Imprese venete, tasse più che doppie rispetto alle big tech

L’analisi della Cgia: nel 2023 tax rate al 31,5% per le aziende del Veneto contro il 14,8% dei colossi mondiali del web

 

Tasse più che doppie per le imprese venete rispetto alle big tech
Tasse più che doppie per le imprese venete rispetto alle big tech

Le imprese venete pagano un’aliquota fiscale media più che doppia rispetto ai grandi colossi mondiali del web. A denunciarlo è la Cgia, che mette a confronto il carico fiscale delle aziende del territorio con quello delle prime 25 websoft internazionali.

Nel 2024, ultimo dato disponibile, i principali gruppi digitali presenti nel mondo hanno realizzato un utile ante imposte pari a 503 miliardi di euro, versando complessivamente 74,3 miliardi di tasse.
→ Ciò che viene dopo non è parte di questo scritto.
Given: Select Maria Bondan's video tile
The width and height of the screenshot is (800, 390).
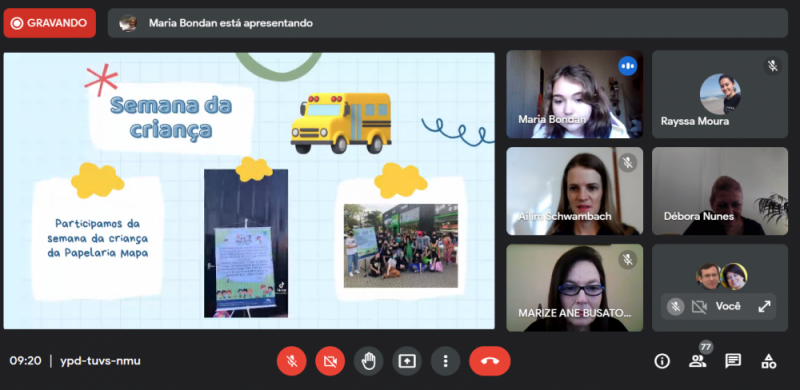Looking at the screenshot, I should pos(574,94).
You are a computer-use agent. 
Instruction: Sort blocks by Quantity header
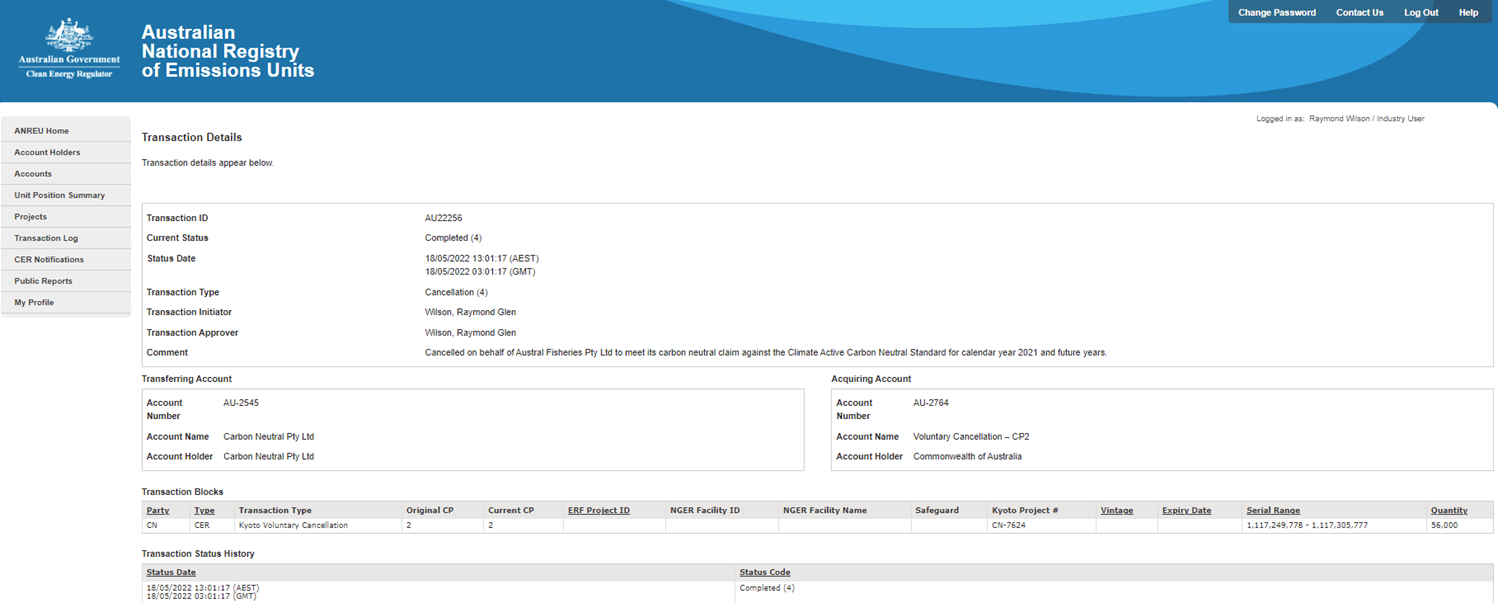(1448, 510)
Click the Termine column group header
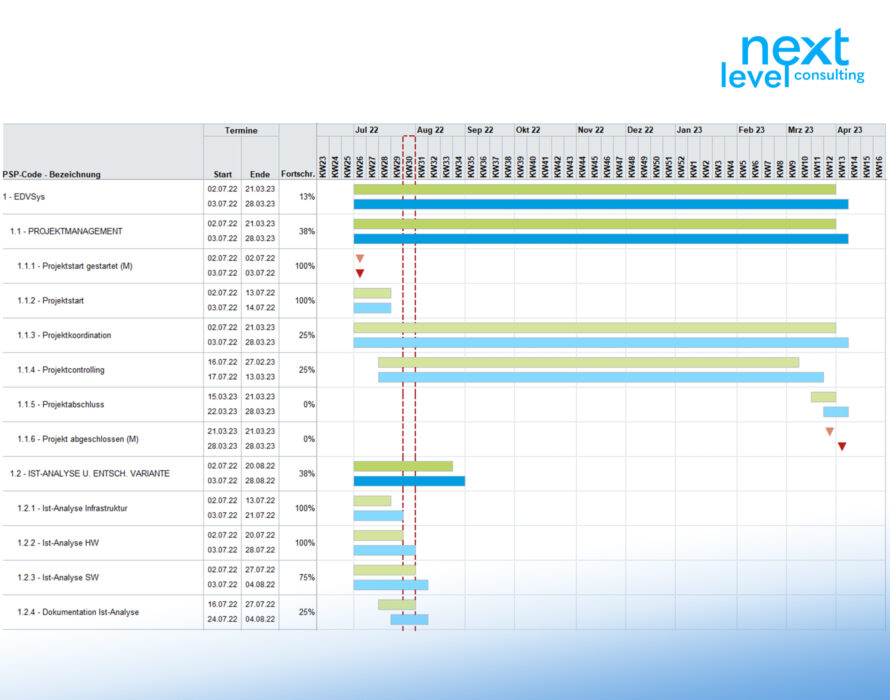Image resolution: width=890 pixels, height=700 pixels. [x=240, y=130]
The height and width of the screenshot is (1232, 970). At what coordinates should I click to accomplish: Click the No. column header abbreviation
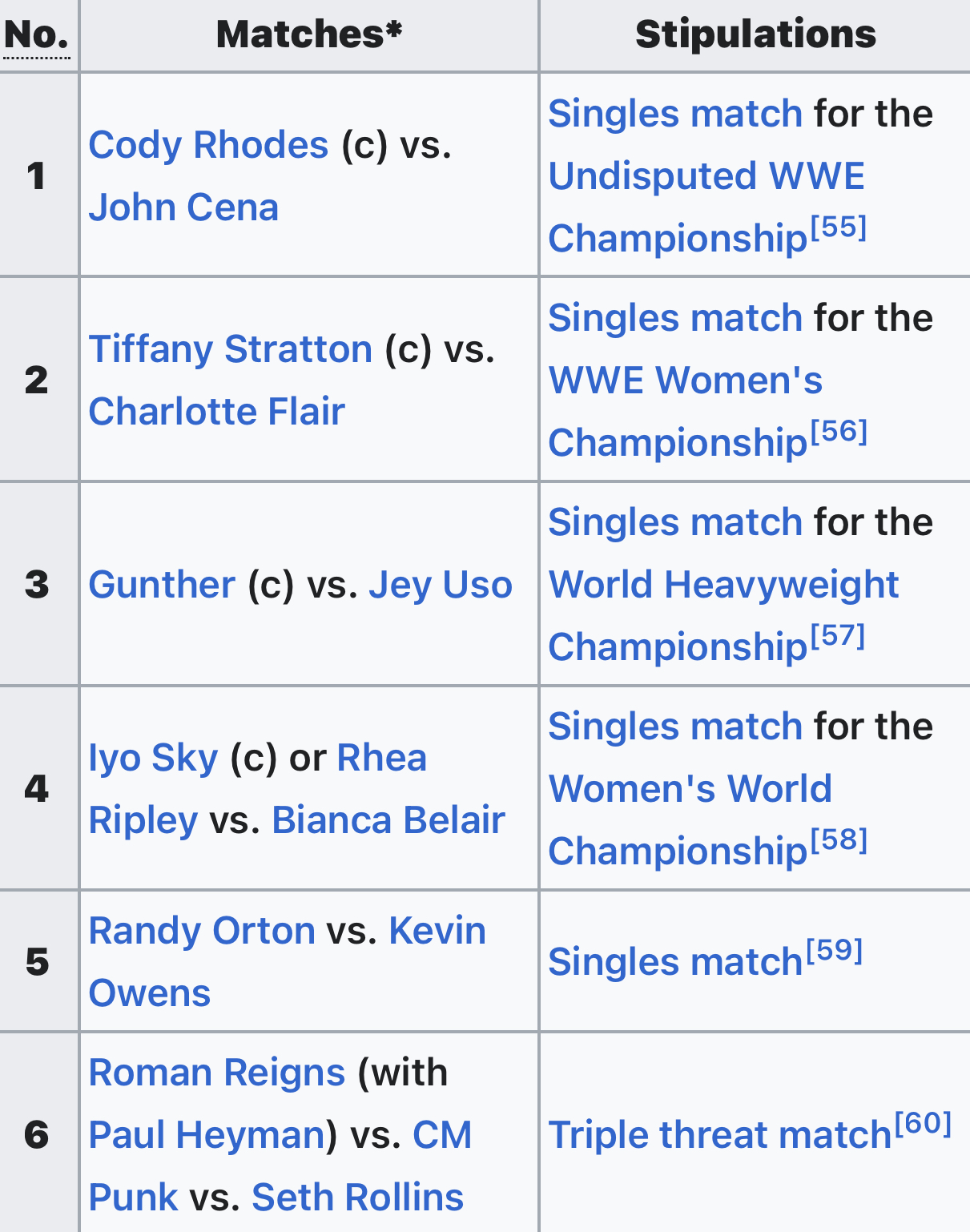pyautogui.click(x=37, y=35)
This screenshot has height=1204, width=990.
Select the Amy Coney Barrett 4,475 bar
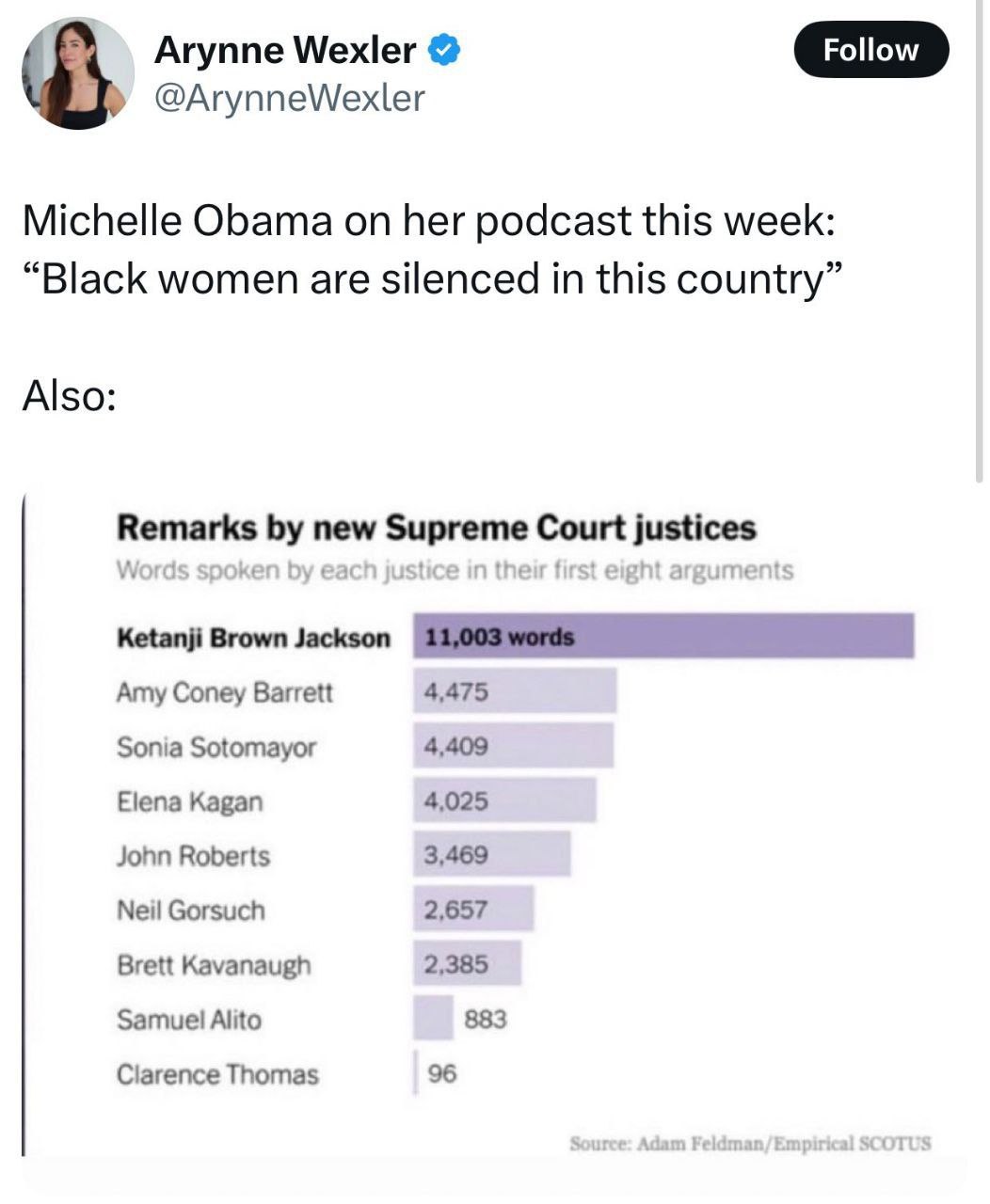515,691
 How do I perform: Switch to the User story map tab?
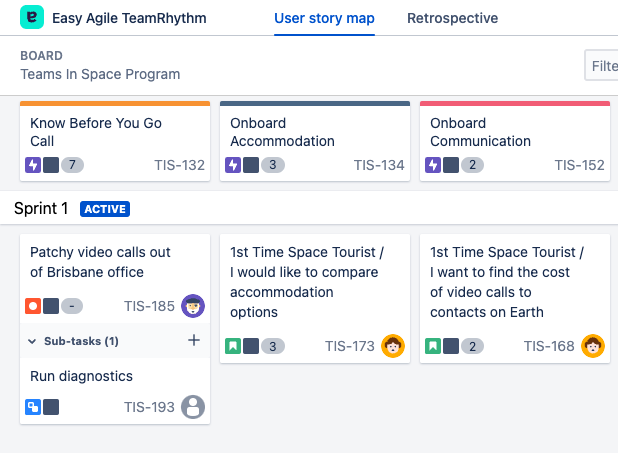click(x=325, y=18)
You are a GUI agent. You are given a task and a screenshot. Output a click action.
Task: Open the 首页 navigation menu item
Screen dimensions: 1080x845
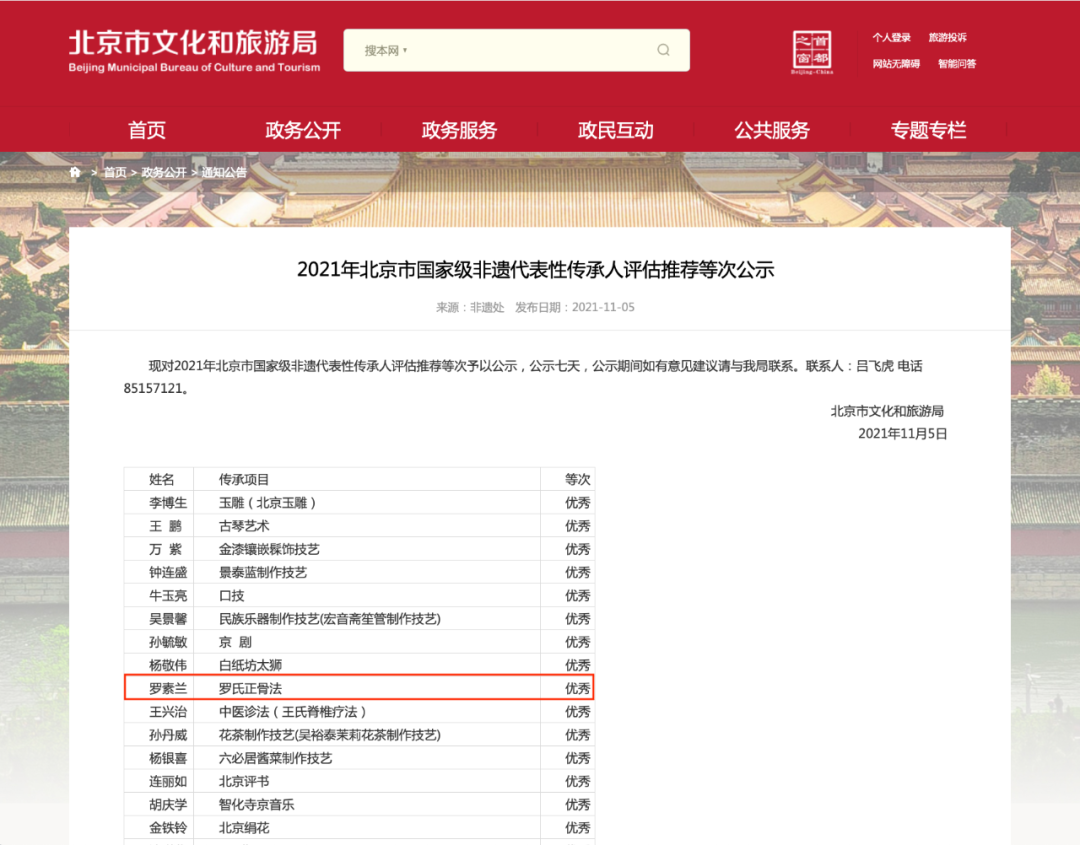tap(146, 129)

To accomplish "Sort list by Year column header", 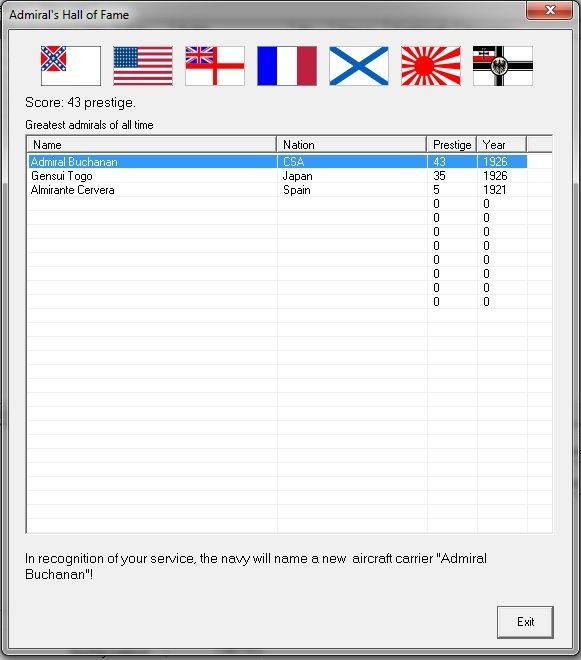I will pos(501,144).
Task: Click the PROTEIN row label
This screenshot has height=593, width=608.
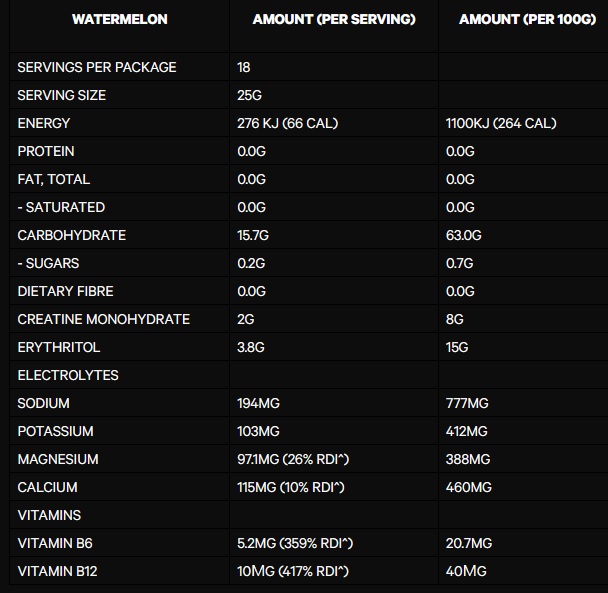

Il risultato è un tax rate, cioè un’aliquota fiscale media, del 14,8%. Le imprese venete, invece, nel 2023 hanno prodotto una base imponibile/utile di 29,3 miliardi di euro, pagando 9,2 miliardi di imposte. In questo caso il tax rate sale al 31,5%, cioè 16,7 punti in più rispetto alla media dei giganti del web.

Una differenza che, secondo la Cgia, resta inaccettabile anche tenendo conto dei limiti metodologici della comparazione. «Nessun aspetto tecnico può oscurare la sostanza di quello che emerge», sottolinea l’associazione mestrina, puntando il dito contro anni di elusione fiscale e contro un sistema internazionale che permette alle grandi multinazionali di spostare i profitti nei Paesi a fiscalità più vantaggiosa.

Il meccanismo è noto: quando una multinazionale opera in più Paesi, può aumentare i costi delle controllate nei territori dove la tassazione è più alta, come Italia o Francia, riducendo così gli utili dichiarati. I profitti vengono poi concentrati nelle filiali collocate in Stati con regimi fiscali più favorevoli, come Olanda, Irlanda o Lussemburgo.

Il problema, rileva la Cgia, rischia di restare senza una risposta efficace a livello globale. Durante il G7 in Canada del giugno 2025, gli Stati Uniti hanno ottenuto un’esenzione fiscale per le proprie grandi aziende, mettendo in discussione la Global minimum tax, pensata per introdurre una tassazione minima uniforme sulle multinazionali. Anche l’ipotesi di una Digital service tax europea resta complessa, osteggiata dagli Stati Uniti con la minaccia di nuovi dazi sui prodotti europei. L’Italia, intanto, applica già una propria tassa sui servizi digitali, che vale circa 455 milioni di euro l’anno.

La questione non riguarda solo i colossi stranieri. Negli ultimi anni, ricorda la Cgia, anche diversi grandi gruppi italiani hanno trasferito all’estero la sede legale o fiscale, scegliendo spesso i Paesi Bassi. Operazioni legittime, ma con un effetto diretto: la base imponibile in Italia si riduce e il peso del fisco resta soprattutto sulle piccole e piccolissime imprese, che non hanno la possibilità di spostare sedi e profitti oltreconfine.

Il confronto, secondo l’Ufficio studi della Cgia, vale per tutte le regioni italiane: ovunque il tax rate delle imprese locali risulta nettamente superiore a quello delle grandi società digitali. La media nazionale è del 31,9%, contro il 14,8% delle big tech. Il divario più alto si registra nel Lazio, con 18,6 punti in più, seguito da Friuli Venezia Giulia e Liguria, entrambe a +18,1, Marche a +17,8 e Campania a +17,5. Il Veneto si colloca poco sotto, con un differenziale di 16,7 punti.